Using the @transformation() decorator

There are two main decorators in the Daipe framework - @transformation() and @notebook_function().

  1. @transformation() understands Spark dataframes better and provides you with extra Spark-related functionality like display and duplicate columns checking.
  2. @notebook_function() should be used for functions and procedures which don't manipulate with a DataFrame e. g. downloading data.

First, import everything necessary for a Daipe pipeline workflow:

from datalakebundle.imports import *

Any decorator can also take functions as parameters:

@transformation(
    read_csv(
        "/data.csv",
        options=dict(header=True, inferSchema=True)
    ),
)
def read_csv(df: DataFrame):
    return df

See the list of all functions which can be used.

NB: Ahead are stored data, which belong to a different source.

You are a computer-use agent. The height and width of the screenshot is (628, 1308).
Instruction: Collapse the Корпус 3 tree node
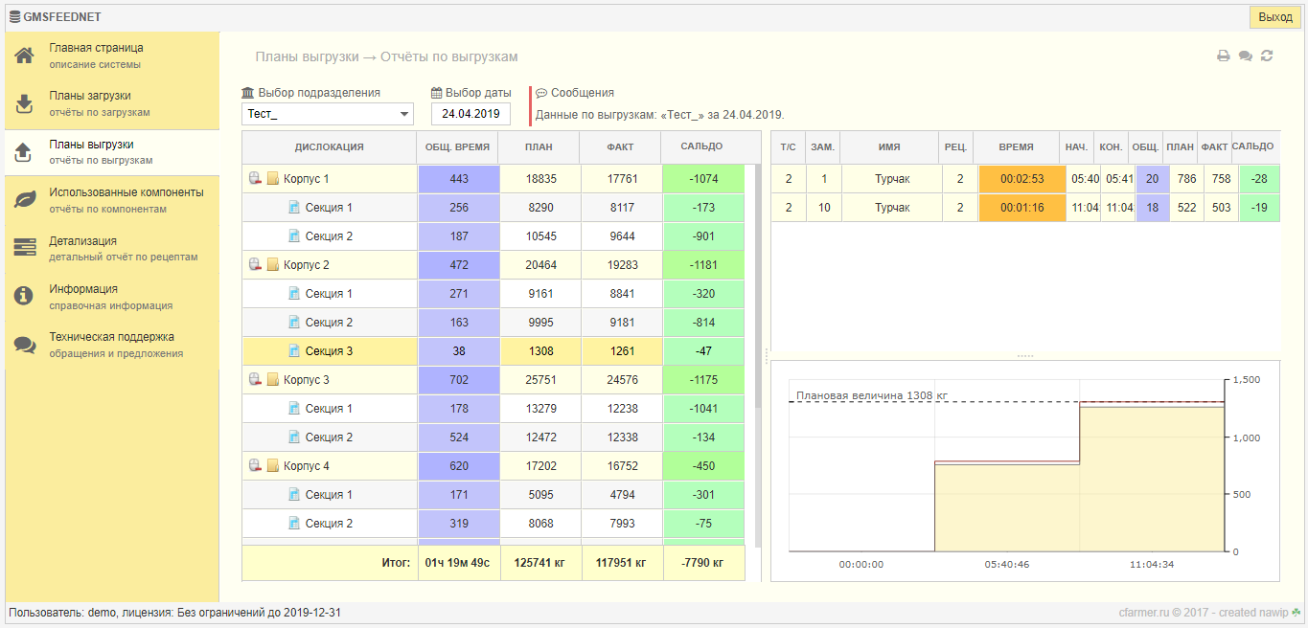[255, 380]
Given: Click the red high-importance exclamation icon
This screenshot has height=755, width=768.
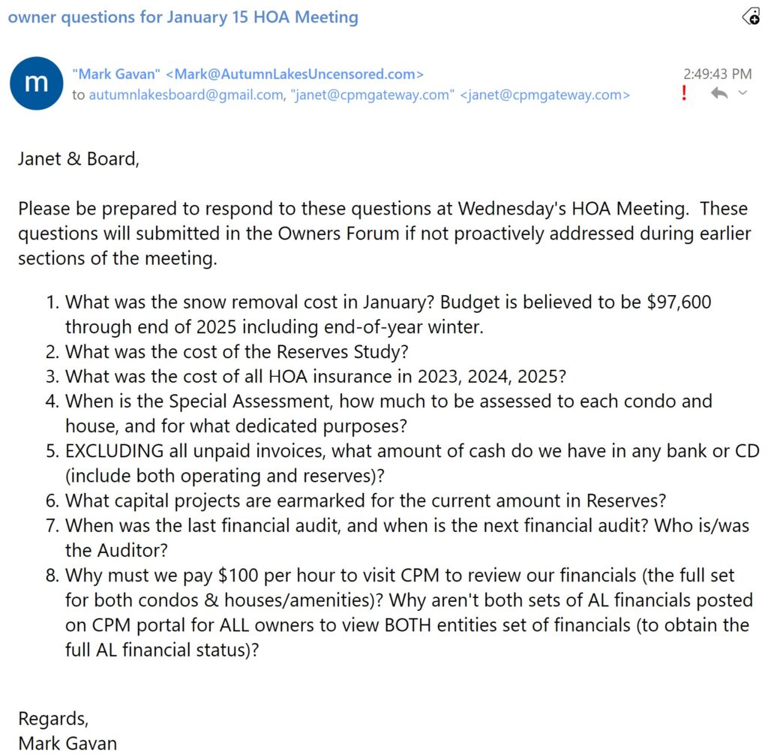Looking at the screenshot, I should pyautogui.click(x=684, y=94).
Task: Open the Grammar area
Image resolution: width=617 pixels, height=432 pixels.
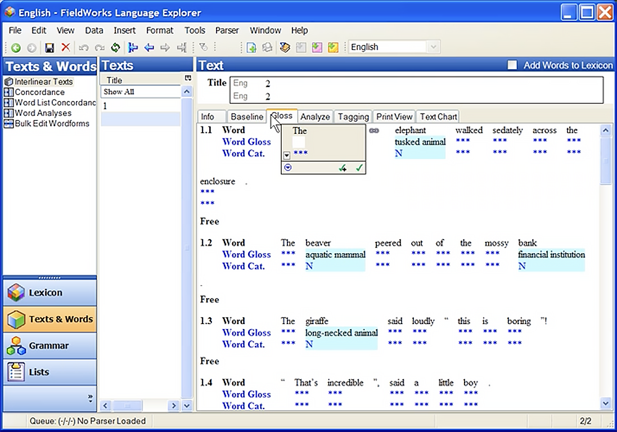Action: tap(49, 345)
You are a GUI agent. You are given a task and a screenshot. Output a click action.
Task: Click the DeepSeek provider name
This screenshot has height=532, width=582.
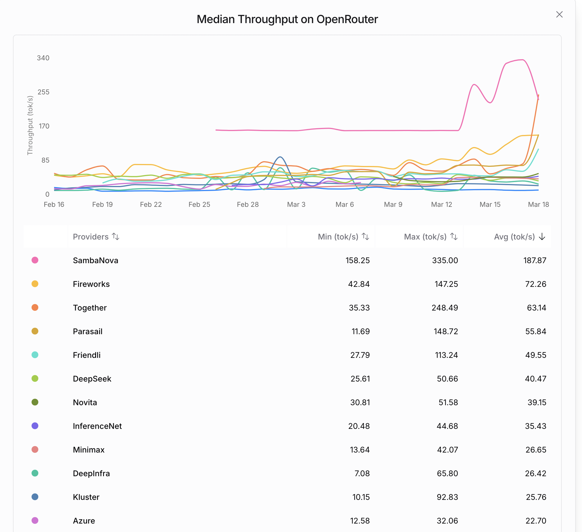[x=92, y=379]
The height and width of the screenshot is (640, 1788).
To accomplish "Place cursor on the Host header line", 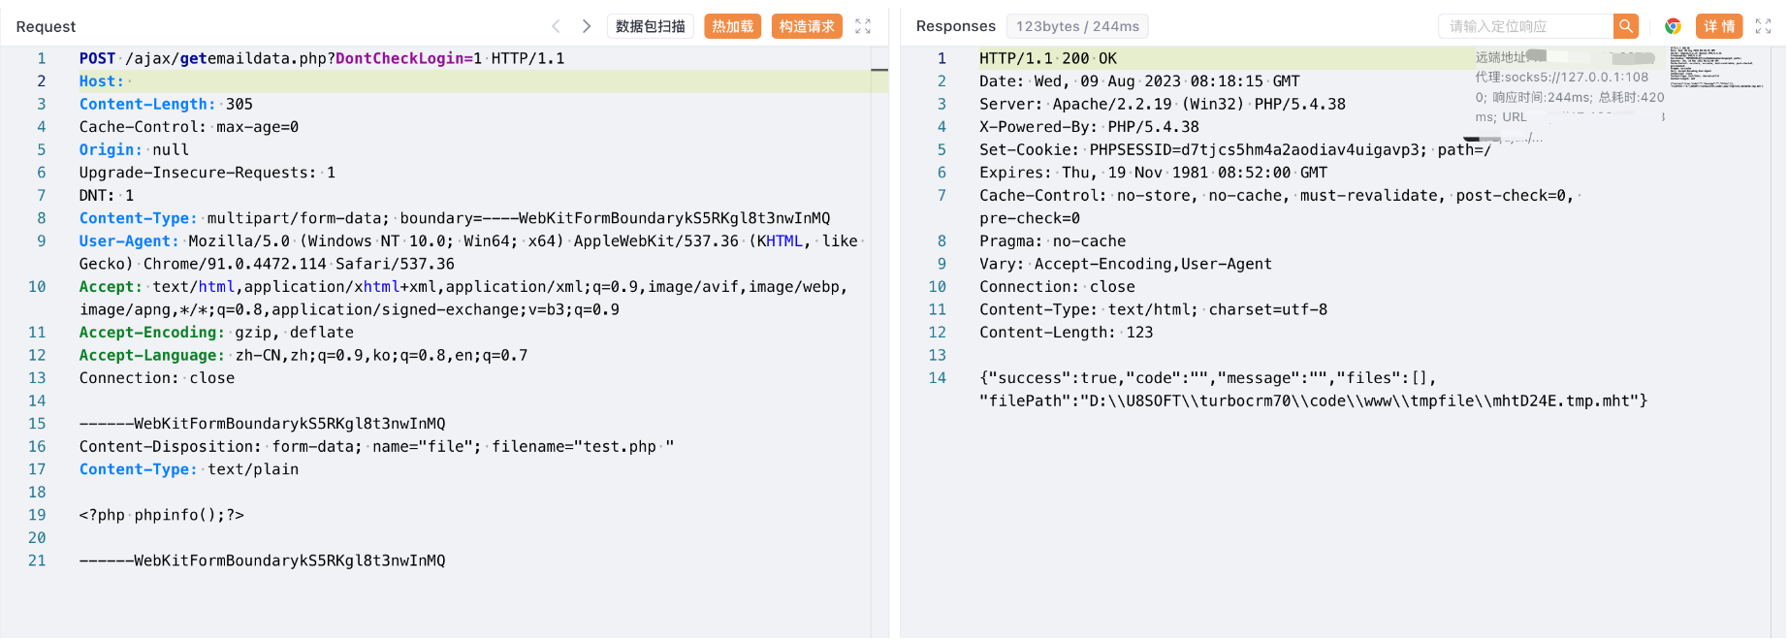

display=True option can be used for displaying the DataFrame.

@transformation(
    read_table(
        "bronze.tbl_customers",
        options=dict(header=True, inferSchema=True)
    ),
    display=True
)
def read_tbl_customers(df: DataFrame):
    return df

For more information see the technical reference.

Environments

Each table is prefixed with an environment tag (dev, test, prod) to separate production data from the developement code and vice versa. The Daipe framework automatically inserts the prefix based on your selected environment therefore the code stays the same across all environments.